## [Required action]
Each of the records below must be reproduced verbatim.

[Stored data]
=-=-=
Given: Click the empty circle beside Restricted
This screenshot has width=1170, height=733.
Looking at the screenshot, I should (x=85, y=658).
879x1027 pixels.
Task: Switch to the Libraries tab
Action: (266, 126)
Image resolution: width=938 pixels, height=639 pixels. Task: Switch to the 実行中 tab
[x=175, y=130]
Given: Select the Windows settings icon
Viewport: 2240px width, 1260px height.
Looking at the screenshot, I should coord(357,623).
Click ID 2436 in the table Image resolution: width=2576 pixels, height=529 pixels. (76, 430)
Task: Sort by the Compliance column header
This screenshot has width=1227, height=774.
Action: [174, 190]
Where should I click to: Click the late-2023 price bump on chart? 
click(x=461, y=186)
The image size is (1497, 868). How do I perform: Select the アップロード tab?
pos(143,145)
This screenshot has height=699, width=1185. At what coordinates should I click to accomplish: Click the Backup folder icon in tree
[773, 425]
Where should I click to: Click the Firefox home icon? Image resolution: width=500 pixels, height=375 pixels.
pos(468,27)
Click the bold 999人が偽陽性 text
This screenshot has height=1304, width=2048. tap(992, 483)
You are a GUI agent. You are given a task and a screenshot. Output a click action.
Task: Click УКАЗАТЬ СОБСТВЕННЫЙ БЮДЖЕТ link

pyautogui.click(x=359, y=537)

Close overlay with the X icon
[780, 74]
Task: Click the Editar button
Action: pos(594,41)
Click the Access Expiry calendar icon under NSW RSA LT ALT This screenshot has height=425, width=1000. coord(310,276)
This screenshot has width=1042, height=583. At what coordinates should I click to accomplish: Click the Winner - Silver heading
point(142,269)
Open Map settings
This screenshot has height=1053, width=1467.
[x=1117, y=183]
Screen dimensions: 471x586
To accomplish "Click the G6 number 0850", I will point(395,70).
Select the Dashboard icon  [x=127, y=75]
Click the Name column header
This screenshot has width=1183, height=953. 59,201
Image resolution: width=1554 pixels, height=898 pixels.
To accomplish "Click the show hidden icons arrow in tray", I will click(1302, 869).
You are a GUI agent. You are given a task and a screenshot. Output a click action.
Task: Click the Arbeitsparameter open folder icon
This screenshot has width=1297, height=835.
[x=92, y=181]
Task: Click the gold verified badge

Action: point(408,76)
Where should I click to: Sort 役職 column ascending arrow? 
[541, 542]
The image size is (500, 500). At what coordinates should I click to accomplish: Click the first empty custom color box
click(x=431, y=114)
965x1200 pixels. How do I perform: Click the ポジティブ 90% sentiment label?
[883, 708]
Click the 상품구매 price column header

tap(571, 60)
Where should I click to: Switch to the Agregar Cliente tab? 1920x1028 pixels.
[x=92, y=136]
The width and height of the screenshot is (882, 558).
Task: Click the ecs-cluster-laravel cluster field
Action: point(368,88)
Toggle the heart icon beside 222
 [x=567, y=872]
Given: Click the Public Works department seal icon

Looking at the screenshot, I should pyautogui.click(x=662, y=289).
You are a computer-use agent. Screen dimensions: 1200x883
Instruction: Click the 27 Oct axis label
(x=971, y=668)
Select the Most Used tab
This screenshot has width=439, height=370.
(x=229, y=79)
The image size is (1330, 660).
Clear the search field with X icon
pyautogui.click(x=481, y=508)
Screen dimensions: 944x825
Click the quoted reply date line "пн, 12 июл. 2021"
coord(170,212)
=-=-=
## [Written reply]
Given: Click the empty circle beside Restricted
This screenshot has width=1170, height=733.
Looking at the screenshot, I should (x=85, y=658).
879x1027 pixels.
Task: Switch to the Libraries tab
Action: (266, 126)
Image resolution: width=938 pixels, height=639 pixels. Task: Switch to the 実行中 tab
[x=175, y=130]
Given: Select the Windows settings icon
Viewport: 2240px width, 1260px height.
Looking at the screenshot, I should coord(357,623).
Click ID 2436 in the table Image resolution: width=2576 pixels, height=529 pixels. (76, 430)
Task: Sort by the Compliance column header
This screenshot has width=1227, height=774.
Action: [174, 190]
Where should I click to: Click the late-2023 price bump on chart? 
click(x=461, y=186)
The image size is (1497, 868). How do I perform: Select the アップロード tab?
pos(143,145)
This screenshot has height=699, width=1185. At what coordinates should I click to accomplish: Click the Backup folder icon in tree
[773, 425]
Where should I click to: Click the Firefox home icon? Image resolution: width=500 pixels, height=375 pixels.
pos(468,27)
Click the bold 999人が偽陽性 text
This screenshot has height=1304, width=2048. tap(992, 483)
You are a GUI agent. You are given a task and a screenshot. Output a click action.
Task: Click УКАЗАТЬ СОБСТВЕННЫЙ БЮДЖЕТ link

pyautogui.click(x=359, y=537)

Close overlay with the X icon
[780, 74]
Task: Click the Editar button
Action: pos(594,41)
Click the Access Expiry calendar icon under NSW RSA LT ALT This screenshot has height=425, width=1000. coord(310,276)
This screenshot has width=1042, height=583. At what coordinates should I click to accomplish: Click the Winner - Silver heading
point(142,269)
Open Map settings
This screenshot has height=1053, width=1467.
[x=1117, y=183]
Screen dimensions: 471x586
To accomplish "Click the G6 number 0850", I will point(395,70).
Select the Dashboard icon  [x=127, y=75]
Click the Name column header
This screenshot has width=1183, height=953. 59,201
Image resolution: width=1554 pixels, height=898 pixels.
To accomplish "Click the show hidden icons arrow in tray", I will click(1302, 869).
You are a GUI agent. You are given a task and a screenshot. Output a click action.
Task: Click the Arbeitsparameter open folder icon
This screenshot has width=1297, height=835.
[x=92, y=181]
Task: Click the gold verified badge

Action: point(408,76)
Where should I click to: Sort 役職 column ascending arrow? 
[541, 542]
The image size is (500, 500). At what coordinates should I click to accomplish: Click the first empty custom color box
click(x=431, y=114)
965x1200 pixels. How do I perform: Click the ポジティブ 90% sentiment label?
[883, 708]
Click the 상품구매 price column header

tap(571, 60)
Where should I click to: Switch to the Agregar Cliente tab? 1920x1028 pixels.
[x=92, y=136]
The width and height of the screenshot is (882, 558).
Task: Click the ecs-cluster-laravel cluster field
Action: point(368,88)
Toggle the heart icon beside 222
 [x=567, y=872]
Given: Click the Public Works department seal icon

Looking at the screenshot, I should pyautogui.click(x=662, y=289).
You are a computer-use agent. Screen dimensions: 1200x883
Instruction: Click the 27 Oct axis label
(x=971, y=668)
Select the Most Used tab
This screenshot has width=439, height=370.
(x=229, y=79)
The image size is (1330, 660).
Clear the search field with X icon
pyautogui.click(x=481, y=508)
Screen dimensions: 944x825
Click the quoted reply date line "пн, 12 июл. 2021"
coord(170,212)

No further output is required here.